-------- TEXT BLOCK --------

I believe another strategy shows promise. Let us not focus on property and ownership and control, but on relationships and protocols and collaboration. There are plenty of precedents to work with, but I haven’t seen this thinking applied in the platform cooperativism space.

By protocol I mean a language, convention, or standard. Use of such things cannot be restricted, prevented or monetised any more than use of a word, gesture, or social code. The Internet is essentially a set of protocols such as TCP/UDP, http, HTML, which led to a highly egalitarian participative infrastructure. That need not have been so: in a parallel universe, Microsoft R&D invented the web and now every page is a visual-basic-enhanced word document; MS Office is the only tool for authoring web-pages, and it costs $5000 for a licence and still looks wrong on Firefox!

-------- RECORDS SUPPLIED --------

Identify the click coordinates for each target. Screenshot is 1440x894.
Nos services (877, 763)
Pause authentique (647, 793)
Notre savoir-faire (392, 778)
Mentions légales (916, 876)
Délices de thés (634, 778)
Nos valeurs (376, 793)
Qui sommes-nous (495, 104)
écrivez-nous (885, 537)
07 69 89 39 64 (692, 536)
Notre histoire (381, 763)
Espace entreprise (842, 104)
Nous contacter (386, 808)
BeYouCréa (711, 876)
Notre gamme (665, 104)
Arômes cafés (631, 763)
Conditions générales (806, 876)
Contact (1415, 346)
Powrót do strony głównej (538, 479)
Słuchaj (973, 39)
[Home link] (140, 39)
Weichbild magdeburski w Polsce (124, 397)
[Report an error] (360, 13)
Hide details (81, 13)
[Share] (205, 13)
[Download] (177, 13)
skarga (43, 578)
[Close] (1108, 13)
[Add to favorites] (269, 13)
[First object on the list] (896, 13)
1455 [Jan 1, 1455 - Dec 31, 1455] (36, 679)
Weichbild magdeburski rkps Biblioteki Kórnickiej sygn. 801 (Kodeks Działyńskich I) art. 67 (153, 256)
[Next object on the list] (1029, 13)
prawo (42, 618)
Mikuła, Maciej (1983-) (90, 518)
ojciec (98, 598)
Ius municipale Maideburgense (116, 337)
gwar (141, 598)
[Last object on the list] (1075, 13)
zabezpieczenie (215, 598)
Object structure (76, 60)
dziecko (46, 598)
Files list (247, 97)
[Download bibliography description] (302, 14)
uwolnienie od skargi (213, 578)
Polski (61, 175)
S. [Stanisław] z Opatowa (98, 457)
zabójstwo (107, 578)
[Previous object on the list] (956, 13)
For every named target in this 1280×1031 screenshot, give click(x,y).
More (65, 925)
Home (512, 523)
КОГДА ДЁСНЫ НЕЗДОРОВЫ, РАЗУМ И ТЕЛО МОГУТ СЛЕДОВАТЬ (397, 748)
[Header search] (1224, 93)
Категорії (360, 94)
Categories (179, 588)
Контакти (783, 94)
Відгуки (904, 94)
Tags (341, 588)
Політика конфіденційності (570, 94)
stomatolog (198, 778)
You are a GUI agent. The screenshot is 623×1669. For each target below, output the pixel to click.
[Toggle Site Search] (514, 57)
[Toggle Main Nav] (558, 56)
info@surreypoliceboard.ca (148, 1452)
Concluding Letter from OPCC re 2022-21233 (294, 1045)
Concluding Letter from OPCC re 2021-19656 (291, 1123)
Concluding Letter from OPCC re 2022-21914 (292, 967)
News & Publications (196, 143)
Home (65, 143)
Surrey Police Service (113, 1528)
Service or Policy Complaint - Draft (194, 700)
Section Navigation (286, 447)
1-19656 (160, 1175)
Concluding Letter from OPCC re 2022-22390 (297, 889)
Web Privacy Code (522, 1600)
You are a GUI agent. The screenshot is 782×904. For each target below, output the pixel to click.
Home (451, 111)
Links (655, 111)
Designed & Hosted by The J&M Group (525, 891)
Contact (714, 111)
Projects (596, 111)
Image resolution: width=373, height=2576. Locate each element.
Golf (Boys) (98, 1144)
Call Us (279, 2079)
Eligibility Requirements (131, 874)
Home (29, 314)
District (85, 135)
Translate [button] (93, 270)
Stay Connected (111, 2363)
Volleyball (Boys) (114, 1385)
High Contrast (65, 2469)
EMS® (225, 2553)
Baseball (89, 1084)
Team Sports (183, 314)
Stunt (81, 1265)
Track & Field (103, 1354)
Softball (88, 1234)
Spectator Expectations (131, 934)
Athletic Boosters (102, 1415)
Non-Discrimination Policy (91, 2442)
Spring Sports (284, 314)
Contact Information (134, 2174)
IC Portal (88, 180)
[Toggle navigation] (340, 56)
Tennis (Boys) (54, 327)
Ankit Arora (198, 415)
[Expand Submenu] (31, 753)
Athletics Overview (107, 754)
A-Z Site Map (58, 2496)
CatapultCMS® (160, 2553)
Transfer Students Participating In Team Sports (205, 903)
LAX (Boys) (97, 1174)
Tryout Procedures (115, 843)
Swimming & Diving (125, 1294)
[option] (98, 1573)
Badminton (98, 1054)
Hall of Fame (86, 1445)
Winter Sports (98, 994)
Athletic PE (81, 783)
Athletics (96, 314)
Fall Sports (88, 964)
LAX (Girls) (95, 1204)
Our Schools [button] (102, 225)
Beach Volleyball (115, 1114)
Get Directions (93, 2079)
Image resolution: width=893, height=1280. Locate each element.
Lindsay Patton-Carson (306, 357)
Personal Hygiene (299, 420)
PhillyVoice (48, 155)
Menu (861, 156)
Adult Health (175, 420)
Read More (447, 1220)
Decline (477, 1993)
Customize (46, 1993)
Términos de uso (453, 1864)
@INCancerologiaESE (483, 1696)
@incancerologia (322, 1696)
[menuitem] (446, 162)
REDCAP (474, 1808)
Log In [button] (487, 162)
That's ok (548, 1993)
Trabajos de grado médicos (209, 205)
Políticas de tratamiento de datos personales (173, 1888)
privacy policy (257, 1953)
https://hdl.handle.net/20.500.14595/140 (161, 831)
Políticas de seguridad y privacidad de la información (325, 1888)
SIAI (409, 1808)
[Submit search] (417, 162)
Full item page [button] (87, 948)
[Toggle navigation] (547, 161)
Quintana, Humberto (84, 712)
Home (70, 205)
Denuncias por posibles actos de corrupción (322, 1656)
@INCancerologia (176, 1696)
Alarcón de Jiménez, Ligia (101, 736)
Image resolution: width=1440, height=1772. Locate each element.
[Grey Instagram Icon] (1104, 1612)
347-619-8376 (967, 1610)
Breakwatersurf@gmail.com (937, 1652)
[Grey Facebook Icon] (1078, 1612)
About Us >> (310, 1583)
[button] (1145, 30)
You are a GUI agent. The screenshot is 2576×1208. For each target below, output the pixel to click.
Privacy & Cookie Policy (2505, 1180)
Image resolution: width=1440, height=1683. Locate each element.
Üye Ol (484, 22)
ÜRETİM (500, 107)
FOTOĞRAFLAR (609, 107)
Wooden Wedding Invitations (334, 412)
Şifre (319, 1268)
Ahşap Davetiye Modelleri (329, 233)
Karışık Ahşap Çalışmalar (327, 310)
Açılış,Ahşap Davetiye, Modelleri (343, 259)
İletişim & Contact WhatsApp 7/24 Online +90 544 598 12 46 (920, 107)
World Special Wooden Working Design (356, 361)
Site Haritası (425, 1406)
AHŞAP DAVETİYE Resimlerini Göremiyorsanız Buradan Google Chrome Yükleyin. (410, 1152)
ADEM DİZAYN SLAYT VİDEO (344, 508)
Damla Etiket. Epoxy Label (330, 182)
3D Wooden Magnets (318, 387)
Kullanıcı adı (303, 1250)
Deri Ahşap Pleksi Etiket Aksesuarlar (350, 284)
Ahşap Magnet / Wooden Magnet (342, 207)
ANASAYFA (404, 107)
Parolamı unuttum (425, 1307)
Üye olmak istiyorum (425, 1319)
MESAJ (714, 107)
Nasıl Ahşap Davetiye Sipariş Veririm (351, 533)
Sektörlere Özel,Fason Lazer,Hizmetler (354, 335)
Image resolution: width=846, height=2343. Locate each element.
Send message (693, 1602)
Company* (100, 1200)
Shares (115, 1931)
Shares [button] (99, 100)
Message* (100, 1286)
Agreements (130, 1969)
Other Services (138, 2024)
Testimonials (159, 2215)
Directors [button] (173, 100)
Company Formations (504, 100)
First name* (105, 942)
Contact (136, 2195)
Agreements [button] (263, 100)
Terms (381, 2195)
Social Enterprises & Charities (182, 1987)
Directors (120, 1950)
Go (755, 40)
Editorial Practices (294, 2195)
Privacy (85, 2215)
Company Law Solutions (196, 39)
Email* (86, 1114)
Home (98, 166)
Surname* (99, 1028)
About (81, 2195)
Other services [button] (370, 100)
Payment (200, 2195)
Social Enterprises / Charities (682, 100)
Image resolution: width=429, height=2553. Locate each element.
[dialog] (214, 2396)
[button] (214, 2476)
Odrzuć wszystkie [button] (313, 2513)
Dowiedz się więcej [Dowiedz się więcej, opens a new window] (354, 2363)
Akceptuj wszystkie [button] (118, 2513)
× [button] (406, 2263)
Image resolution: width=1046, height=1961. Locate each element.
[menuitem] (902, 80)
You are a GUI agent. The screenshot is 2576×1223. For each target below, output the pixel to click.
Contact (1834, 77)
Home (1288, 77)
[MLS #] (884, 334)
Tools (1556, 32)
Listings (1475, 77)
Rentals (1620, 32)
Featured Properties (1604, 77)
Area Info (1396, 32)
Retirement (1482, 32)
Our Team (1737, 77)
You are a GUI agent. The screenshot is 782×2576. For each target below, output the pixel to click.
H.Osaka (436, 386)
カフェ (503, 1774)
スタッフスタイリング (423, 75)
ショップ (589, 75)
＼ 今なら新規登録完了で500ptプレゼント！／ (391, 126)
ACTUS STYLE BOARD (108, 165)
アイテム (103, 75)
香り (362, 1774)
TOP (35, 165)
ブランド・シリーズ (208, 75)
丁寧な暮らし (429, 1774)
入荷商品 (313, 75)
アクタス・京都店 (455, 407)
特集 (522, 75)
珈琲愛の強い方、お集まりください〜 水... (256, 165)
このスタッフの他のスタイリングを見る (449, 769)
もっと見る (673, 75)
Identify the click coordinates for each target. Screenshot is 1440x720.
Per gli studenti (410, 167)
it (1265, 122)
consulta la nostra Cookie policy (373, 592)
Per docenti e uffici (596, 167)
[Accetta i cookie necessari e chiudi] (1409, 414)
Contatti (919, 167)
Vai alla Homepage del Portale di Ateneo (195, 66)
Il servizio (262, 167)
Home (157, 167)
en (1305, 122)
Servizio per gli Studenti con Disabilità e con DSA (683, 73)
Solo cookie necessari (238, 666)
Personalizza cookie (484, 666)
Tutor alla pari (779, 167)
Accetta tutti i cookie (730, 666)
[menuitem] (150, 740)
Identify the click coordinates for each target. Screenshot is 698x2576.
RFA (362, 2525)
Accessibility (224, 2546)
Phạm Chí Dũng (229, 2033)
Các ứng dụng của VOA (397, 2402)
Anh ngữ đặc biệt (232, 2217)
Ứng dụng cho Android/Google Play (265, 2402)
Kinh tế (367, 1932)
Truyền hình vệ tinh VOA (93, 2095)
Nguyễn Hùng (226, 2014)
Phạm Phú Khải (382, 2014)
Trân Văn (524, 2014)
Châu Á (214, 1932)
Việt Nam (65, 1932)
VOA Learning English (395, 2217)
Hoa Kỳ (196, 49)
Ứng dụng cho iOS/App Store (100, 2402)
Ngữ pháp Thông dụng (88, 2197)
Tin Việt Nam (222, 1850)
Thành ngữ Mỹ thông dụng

--------

TASKS TO COMPLETE:
1. Answer these about the passage on protocols:
(a) What three things does the writer suggest focusing on instead of property, ownership and control?
(b) What three things does the writer say "protocol" means?
(c) In the parallel universe the writer imagines, how much does a licence for MS Office cost?
2. Write the next part of the passage on protocols, picking up after its final sentence.
The listing comes from another source.

ANSWERS FOR THE EXERCISE:
1.
(a) Relationships, protocols and collaboration.
(b) A language, convention, or standard.
(c) $5000.

2.
Fortunately that particular dystopia was avoided because we had those open protocols. I think that is why the early Web inspired a great deal of optimism about the levelling of the socio-economic playing field – recall John Perry Barlow:

We are creating a world that all may enter without privilege or prejudice accorded by race, economic power, military force, or station of birth. We are creating a world where anyone, anywhere may express his or her beliefs, no matter how singular, without fear of being coerced into silence or conformity. Your legal concepts of property, expression, identity, movement, and context do not apply to us… We believe that from ethics, enlightened self-interest, and the commonweal, our governance will emerge. A cyberspace Independence Declaration

The basic internet remains free as designed: we still pay nothing for example for sending an email or retrieving a web page but something has gone wrong. The Internet continued to grow, as with all technologies, as new layers were built; the internal logic of each layer is entirely independent of the others just as the stable atomic model of protons, neutrons and electrons owes nothing to the fuzzy quantum reality on which it is based. Gradually the capitalist interests worked out how to replicate their own logic and structures in cyberspace. On top of the open protocols they built pay walls, monetised services and enclosed spaces. The rules are different at every level. In 2017 it seems normal that platforms large and small, own data and control economic territory for the benefit of private investors. The biggest platforms have the most users and the most money and the most political power and that is why I find it hard to imagine any platform like minds.com competing head-to-head with Facebook, and winning.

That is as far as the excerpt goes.